At the time of sacrifice, 100 mg of the kidney in wet weight were ground, put in scaled glass tube, and then dried in oven at 105 °C for 4 h. Tissues in the scaled tubes were digested with 0.5 ml 50% (vol/vol) HNO3. Upon completion of digestion, the inorganic residues were dissolved in deionizing distillated water until 2 ml and the Cd concentration was measured using inductively coupled plasma mass spectrometry (ICP-MS; Agilent Technologies, Santa Clara, CA, USA). In addition to Cd, copper (Cu), zinc (Zn) and calcium (Ca) were measured. Concentrations are reported as nan- or micro- grams of metal per gram of dry weight (ng or μg/g).

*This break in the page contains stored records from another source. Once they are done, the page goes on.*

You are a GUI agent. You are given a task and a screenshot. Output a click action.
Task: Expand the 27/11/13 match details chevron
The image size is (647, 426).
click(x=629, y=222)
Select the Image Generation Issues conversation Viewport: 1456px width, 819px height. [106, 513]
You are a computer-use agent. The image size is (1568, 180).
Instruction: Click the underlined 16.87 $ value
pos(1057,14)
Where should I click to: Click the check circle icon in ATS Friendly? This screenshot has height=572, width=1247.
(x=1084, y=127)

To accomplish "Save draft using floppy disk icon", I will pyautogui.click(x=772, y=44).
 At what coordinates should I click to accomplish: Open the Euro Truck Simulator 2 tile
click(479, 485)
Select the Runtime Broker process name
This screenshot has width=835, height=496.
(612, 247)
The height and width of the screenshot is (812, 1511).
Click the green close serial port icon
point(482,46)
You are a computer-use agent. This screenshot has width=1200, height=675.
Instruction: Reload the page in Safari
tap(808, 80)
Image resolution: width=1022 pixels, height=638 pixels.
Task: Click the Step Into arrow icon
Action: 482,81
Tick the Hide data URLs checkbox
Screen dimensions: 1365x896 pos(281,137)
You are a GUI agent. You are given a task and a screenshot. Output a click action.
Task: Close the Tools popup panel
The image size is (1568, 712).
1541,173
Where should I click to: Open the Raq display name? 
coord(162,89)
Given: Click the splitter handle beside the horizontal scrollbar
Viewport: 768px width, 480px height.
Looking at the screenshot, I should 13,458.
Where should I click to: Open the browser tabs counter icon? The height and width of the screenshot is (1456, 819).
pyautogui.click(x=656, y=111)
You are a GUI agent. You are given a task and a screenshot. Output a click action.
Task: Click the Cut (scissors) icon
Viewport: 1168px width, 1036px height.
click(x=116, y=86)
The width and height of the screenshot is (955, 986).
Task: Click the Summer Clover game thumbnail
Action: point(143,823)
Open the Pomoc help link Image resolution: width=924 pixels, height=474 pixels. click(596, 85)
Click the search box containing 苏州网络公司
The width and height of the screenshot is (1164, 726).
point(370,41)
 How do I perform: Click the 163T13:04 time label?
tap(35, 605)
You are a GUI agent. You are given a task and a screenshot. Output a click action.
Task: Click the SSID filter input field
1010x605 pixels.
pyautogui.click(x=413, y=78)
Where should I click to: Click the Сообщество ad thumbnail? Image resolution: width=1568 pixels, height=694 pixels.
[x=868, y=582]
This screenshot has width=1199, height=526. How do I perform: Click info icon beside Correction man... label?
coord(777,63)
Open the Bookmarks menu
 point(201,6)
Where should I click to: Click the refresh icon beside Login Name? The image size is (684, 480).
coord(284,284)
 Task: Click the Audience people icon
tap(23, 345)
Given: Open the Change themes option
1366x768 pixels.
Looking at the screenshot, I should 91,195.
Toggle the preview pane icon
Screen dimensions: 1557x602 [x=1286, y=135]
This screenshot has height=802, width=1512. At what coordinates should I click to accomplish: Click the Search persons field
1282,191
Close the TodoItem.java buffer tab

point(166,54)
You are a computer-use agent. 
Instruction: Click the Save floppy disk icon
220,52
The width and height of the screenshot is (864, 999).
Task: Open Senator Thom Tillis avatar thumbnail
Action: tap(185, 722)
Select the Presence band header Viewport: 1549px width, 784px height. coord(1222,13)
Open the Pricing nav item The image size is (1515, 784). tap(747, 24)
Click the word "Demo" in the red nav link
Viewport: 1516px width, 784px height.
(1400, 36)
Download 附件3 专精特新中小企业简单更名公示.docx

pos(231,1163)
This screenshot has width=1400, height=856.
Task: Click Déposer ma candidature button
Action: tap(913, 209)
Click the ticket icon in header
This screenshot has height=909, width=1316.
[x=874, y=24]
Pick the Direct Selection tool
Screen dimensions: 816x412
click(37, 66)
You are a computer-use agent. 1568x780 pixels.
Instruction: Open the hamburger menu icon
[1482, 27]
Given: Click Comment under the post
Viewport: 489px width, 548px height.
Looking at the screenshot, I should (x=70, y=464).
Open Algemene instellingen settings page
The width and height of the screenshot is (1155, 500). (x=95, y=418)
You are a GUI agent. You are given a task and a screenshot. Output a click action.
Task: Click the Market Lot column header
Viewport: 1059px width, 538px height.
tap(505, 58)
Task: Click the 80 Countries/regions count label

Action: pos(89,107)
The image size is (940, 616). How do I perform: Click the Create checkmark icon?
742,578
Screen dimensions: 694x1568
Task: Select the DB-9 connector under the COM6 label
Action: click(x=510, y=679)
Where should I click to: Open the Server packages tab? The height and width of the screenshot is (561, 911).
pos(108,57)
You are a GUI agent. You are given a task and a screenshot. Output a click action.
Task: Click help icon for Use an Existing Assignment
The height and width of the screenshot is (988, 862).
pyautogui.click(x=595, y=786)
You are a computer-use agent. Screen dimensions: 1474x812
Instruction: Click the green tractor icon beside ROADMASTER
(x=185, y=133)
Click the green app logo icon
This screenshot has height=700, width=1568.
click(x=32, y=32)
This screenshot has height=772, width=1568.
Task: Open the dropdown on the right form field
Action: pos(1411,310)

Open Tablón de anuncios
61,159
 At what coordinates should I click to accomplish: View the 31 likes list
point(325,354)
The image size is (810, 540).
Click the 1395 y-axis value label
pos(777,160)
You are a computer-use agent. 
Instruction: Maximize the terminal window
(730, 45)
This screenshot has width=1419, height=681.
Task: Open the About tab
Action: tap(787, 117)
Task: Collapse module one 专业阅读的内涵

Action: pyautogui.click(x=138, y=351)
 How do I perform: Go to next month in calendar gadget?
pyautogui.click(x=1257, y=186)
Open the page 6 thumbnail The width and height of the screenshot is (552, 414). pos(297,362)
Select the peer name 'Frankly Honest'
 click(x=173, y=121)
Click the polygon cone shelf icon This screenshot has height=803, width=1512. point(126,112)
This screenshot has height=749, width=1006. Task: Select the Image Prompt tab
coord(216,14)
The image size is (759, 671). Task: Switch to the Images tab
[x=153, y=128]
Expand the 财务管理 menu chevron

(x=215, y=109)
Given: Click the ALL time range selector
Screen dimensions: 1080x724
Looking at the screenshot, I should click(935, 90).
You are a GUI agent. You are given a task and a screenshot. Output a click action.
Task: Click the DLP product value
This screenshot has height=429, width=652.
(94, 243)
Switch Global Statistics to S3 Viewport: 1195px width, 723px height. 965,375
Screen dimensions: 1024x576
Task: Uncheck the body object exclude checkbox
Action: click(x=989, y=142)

The concentrations of blood urea nitrogen (BUN) and creatinine (Cre) in the serum were tested with ROCHE COBAS 400 full-automatic biochemistry analyzer. Kidney tissue from each rat was homogenized in 10 volumes of precooled phosphate buffered saline (pH 7.4), and the homogenate was centrifuged at 3,000 × g for 15 min to collect the supernatant for biochemical assays. Activities of superoxide dismutase (SOD) and contents of glutathione (GSH) and malondialdehyde (MDA) in the kidney were detected using corresponding commercial assay kits (Jiancheng, Nanjing, China).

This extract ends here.